Clinical Features & Diagnosis - Spotting the Struggle
- Immediate Signs (At Birth):
- Delayed/absent cry, gasping, or apnea.
- Abnormal tone: initial flaccidity, later hypertonia/opisthotonus.
- Depressed primitive reflexes (e.g., Moro, suck).
- Bradycardia (HR < 100 bpm) or severe cyanosis despite oxygen.
- Evolving Signs (Hypoxic-Ischemic Encephalopathy - HIE):
- Seizures: often subtle (e.g., lip-smacking, eye deviation) or generalized, typically within 6-24 hours.
- Altered consciousness: irritability, lethargy, coma.
- Feeding difficulties, abnormal cry (high-pitched or weak).
- Diagnosis:
- Apgar scores: < 7 at 5 minutes suggests asphyxia; < 3 at 5 minutes indicates severe asphyxia.
- Umbilical cord arterial blood gas: pH < 7.0 and/or base deficit (BD) ≥ 12 mmol/L.
- Sarnat & Sarnat staging for HIE severity (clinical & EEG findings).
- Neuroimaging: Cranial Ultrasound (early), MRI (more sensitive for extent of injury, typically day 3-5).
- Monitor for multi-organ dysfunction (renal, hepatic, cardiac).
⭐ Profound metabolic or mixed acidemia (pH < 7.0 or base deficit ≥ 12 mmol/L) in umbilical cord arterial blood is a cornerstone for diagnosing intrapartum asphyxia.
Management - Cooling to Conquer
- Initial Resuscitation (ABCDE):
- Secure Airway, ensure Breathing (O2, PPV), maintain Circulation (IVF, inotropes).
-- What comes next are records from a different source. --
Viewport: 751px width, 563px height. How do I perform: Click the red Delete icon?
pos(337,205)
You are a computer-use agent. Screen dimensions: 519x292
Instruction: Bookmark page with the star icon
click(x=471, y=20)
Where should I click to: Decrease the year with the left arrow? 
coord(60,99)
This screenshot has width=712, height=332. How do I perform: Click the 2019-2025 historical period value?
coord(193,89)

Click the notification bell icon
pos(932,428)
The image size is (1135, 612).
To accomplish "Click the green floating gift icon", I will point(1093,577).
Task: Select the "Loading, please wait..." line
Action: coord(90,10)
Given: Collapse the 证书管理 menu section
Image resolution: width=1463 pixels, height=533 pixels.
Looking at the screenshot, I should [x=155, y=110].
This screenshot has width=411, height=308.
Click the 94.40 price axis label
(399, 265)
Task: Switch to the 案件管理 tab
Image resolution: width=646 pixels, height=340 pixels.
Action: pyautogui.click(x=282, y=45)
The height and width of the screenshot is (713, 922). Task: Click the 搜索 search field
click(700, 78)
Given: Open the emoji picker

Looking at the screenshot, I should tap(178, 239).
- Correct metabolic acidosis, hypoglycemia.
- Seizure control: Phenobarbitone 20 mg/kg IV.
- Therapeutic Hypothermia (TH):
- Criteria: ≥36 wks GA, ≥1800g BW, within 6 hrs of birth, mod-severe HIE (Sarnat II/III).
- Target temp: 33.5-34.5°C for 72 hrs.
- Rewarm slowly: 0.5°C/hr.
- Methods: Whole-body/selective head cooling.

- Supportive Care:
- Maintain normoglycemia, electrolytes (Ca, Mg).
- Fluid restriction, monitor renal function.
- Minimal handling.
⭐ Therapeutic hypothermia is the cornerstone neuroprotective strategy, significantly reducing death or major neurodevelopmental disability in infants with moderate to severe HIE.
Complications & Prognosis - Echoes of Hypoxia
- Immediate/Short-term:
- Hypoxic-Ischemic Encephalopathy (HIE)
- Renal: Acute Tubular Necrosis (ATN)
- Cardiac: Myocardial dysfunction, shock
- Pulmonary: Persistent Pulmonary Hypertension (PPHN), RDS
- GI: Necrotizing Enterocolitis (NEC)
- Metabolic: Hypoglycemia, hypocalcemia
- Long-term Sequelae:
- Cerebral Palsy (CP)
- Developmental delay, intellectual disability
- Epilepsy
- Visual & hearing impairment
⭐ Sarnat staging of HIE is a key prognostic tool, especially in term infants, correlating with long-term neurodevelopmental outcomes after perinatal asphyxia.
High‑Yield Points - ⚡ Biggest Takeaways
- Perinatal asphyxia: Intrapartum hypoxia and ischemia causing metabolic acidosis and end-organ damage.
- Low APGAR scores (especially at 5 minutes) are critical indicators, but not solely diagnostic.
- Hypoxic-Ischemic Encephalopathy (HIE), graded by Sarnat staging, is the most severe neurological consequence.
- Therapeutic hypothermia (cooling) for moderate-severe HIE must be initiated within 6 hours of birth.
- Often leads to multi-organ dysfunction, impacting brain, kidneys, heart, lungs, and liver.
- Significant long-term sequelae include cerebral palsy, epilepsy, and developmental delays.
- Prompt resuscitation and supportive care are vital for improved outcomes.